Tiffany Beroid, a 29-year-old mother who works at a Wal-Mart in Laurel, Md., said she worked part time, rather than full time, because she and her husband could not otherwise afford child care. Their incomes took a hit when her doctors told her to stay off her feet during the late stages of her pregnancy, and she said Wal-Mart would not accommodate her with a desk job.

"Child care was costing probably $350 a week," said Beroid, who makes $10.70 an hour. "I would love to be in full-time work, if I could make enough to cover child care payments."

And many poor families barely make it from paycheck to paycheck. For evidence, economists point to the fact that children living in families with food stamps eat more calories at the beginning of the month than the end of it.

Economists pointed out that many low-income families struggled to use even the assets they had: keeping gas in the car, paying for cable and keeping the electricity on. Many families rely on expensive credit. And even if those families sold their assets, often it would provide them with only a small buffer.

Anthony Goytia, who works the night shift at a Wal-Mart in Southern California, is reliant on payday loans to pay his bills.

"Some of our bills come in at the middle of the month," said Goytia, a father of four who makes about $16,000 a year. "Then we've got to pay our rent by the first, and when we don't have the money, we have to take out a payday loan."

Bobby Bingham, 38, of Kansas City, Mo., works three part-time jobs seven days a week to make ends meet, but struggles to cover basic living expenses: his apartment, his car, his car insurance, gas and utilities. He is also heavily in debt, owing $30,000 in student loans and about $12,000 in credit-card debt with an annual interest rate of 17 percent.

"It's hard on my psyche," he said. "There's no break. There's no time to breathe. I always have to think about the next step just to survive. It's not like I can look forward and plan, because I'm just trying to think about tomorrow."

In the end, many mainstream economists argue, the lives of the poor must be looked at in light of the nation's overall wealth and economic advancement.

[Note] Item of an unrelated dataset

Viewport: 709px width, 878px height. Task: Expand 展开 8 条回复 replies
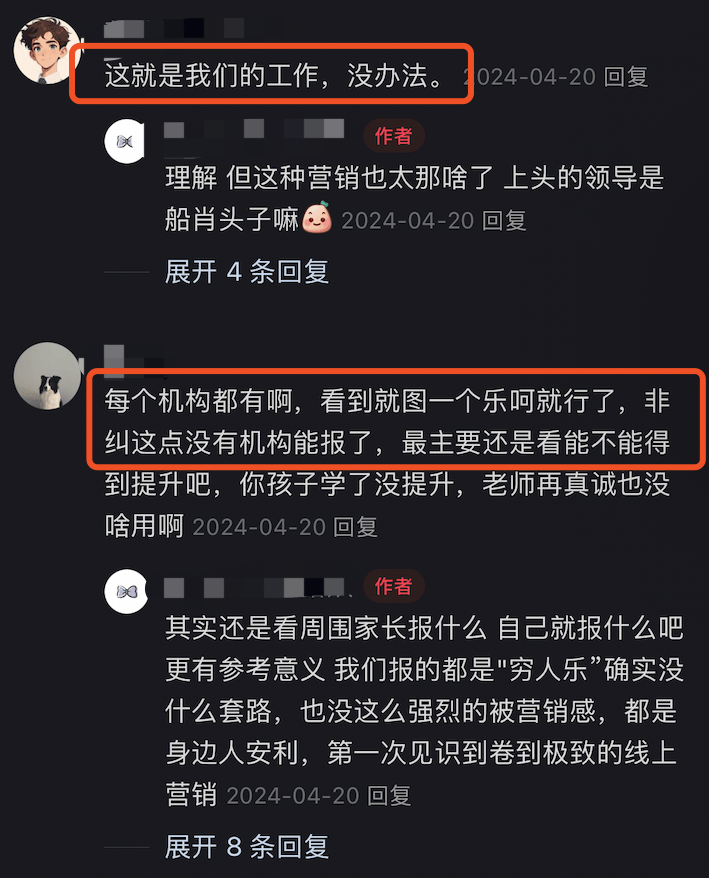[x=246, y=847]
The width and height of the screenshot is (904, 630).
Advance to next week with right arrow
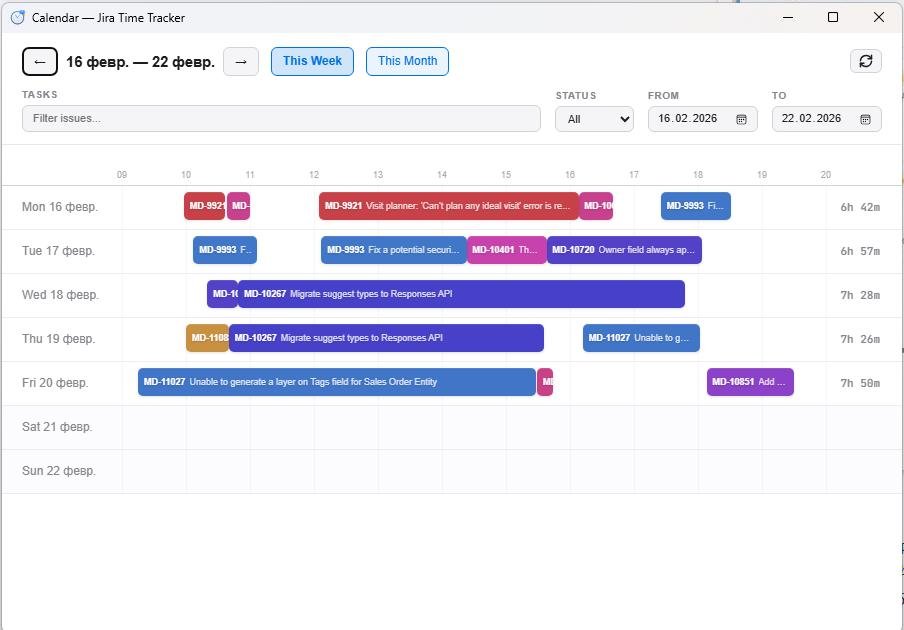241,62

"If you handpick services and goods where there has been dramatic technological progress, then the fact that poor people can consume these items in 2014 and even rich people couldn't consume them in 1954 is hardly a meaningful distinction," said Gary Burtless, an economist at the Brookings Institution. "That's not telling you who is rich and who is poor, not in the way that Adam Smith and most everyone else since him thinks about poverty."